Why I opted out of parent teacher interviews

Right after the holidays it was report card time. Because of the work action at the end of the last school year, all the report cards were cancelled in June and we didn’t get them at all. Instead, we got a note from the teacher telling us whether or not the child had passed into the next grade. It wasn’t very helpful but now with everything settled, we would finally get a report card.

Given that Mats had been given the principals award a couple weeks earlier, I figured his report card would be a reflection of everything his teacher had already told me. And it was.
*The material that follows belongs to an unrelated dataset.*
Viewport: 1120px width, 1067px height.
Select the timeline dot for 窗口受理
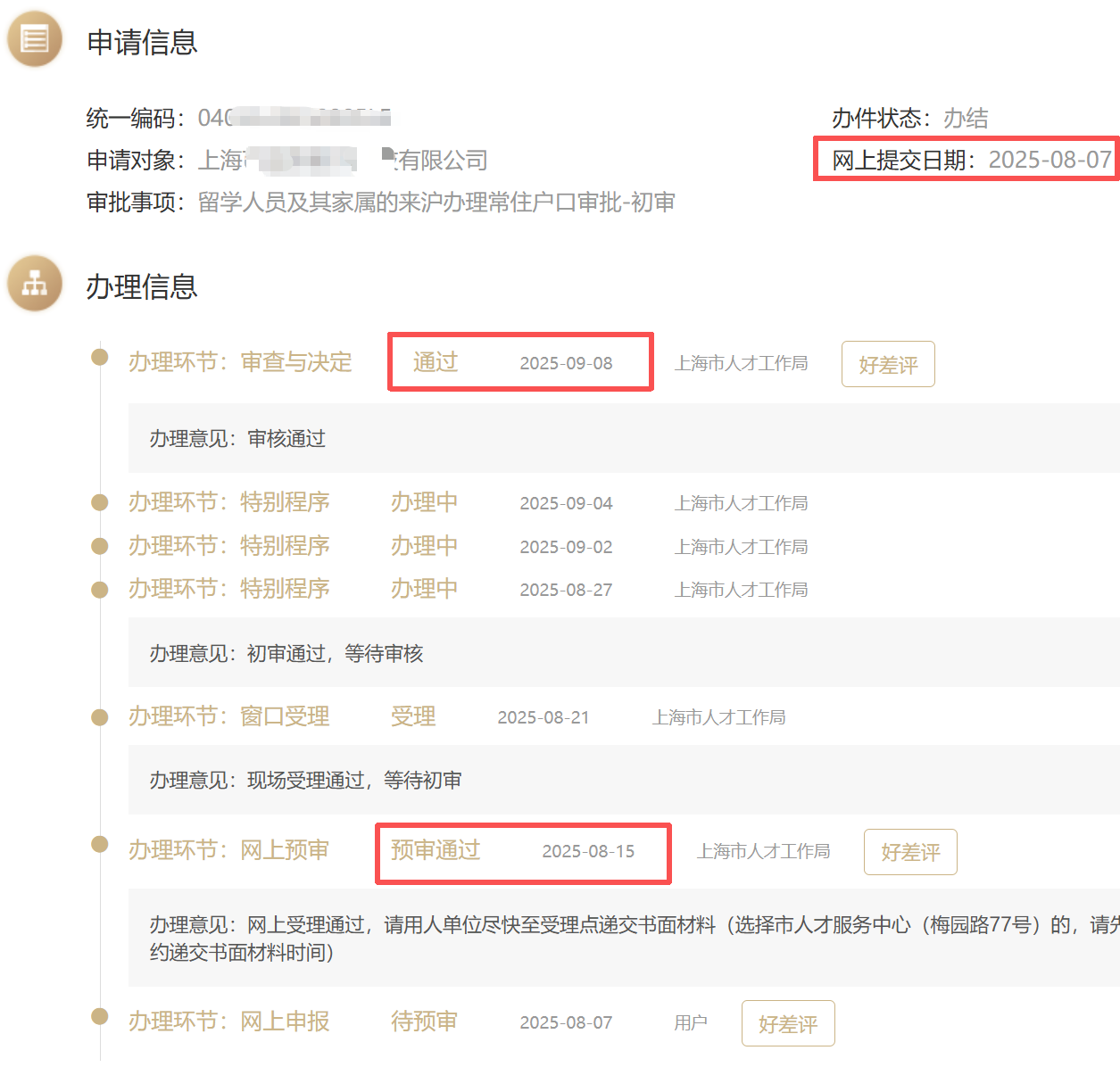(100, 717)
Now Maks, he’s the wildcard. I know how hard he has been working at home. I see him doing his homework and practicing so it came down to if his teacher was seeing the same things I was. Most times she isn’t and I was right. Even without looking at the report card, I knew what to expect from his teacher. She has been very blunt about the fact that she doesn’t want him in French immersion. She has made that clear every time I have gone in to see her. She just doesn’t think he can do it. This gets me mad because the teacher he had in-between this teacher, thought he could do it. And she helped him improve greatly. But this teacher has decided it cannot be done and she decided this two years ago. When he was a completely different type of student. And to make things worse, thinking he can’t do it is one thing but she takes her opinions one step further, she doesn’t teach him so when he falls down she can point it out and use it as justification for him not excelling in the program.

Now, I do not suffer from the “Little Emperor” complex. I am fully aware of the capabilities of my children and will not go out of my way to tell a teacher she is wrong just to spare my children’s feelings. I recognize in a very realistic way what my kids can and cannot do. But this teacher is wrong. She is biased against Maks, for whatever the reason and I just don’t have time for it.
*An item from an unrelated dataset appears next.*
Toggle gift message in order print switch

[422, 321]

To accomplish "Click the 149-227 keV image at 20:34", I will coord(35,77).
In grade one she gave him a couple of months to see if he would be the student she wanted to teach and when she decided that he wasn’t, she stopped teaching him. And she has done the same thing now even though his work and work ethic have improved greatly since grade one. She refuses to read with him and when she does she will stop half way through the book and tell him he is not reading it right and then dismiss him. She doesn’t tell him what he is doing wrong or how he can improve, only that he is not doing it right. The same thing applies to his written or oral work. She has no problem telling him he is not doing it right but won’t tell him how to fix it or what she expects to see from him. This behaviour breaks Maks down. He just feels like everything he does is wrong even though it isn’t. He sees his classmates moving ahead but he is not because she just does not give him as much time as she gives the other kids. It’s frustrating for me because I want to help him but how can I help him if I don’t know what’s wrong.

So I didn’t bother going into parent teacher night. I have no interest in listening to her tell me that he is falling down in key areas but not responding when I ask her why she doesn’t read with him more. So I have gotten Maks a tutor who can help him with his French and I am declining any meetings with his teacher. Unless she has something constructive to say, I have no time to meet with her.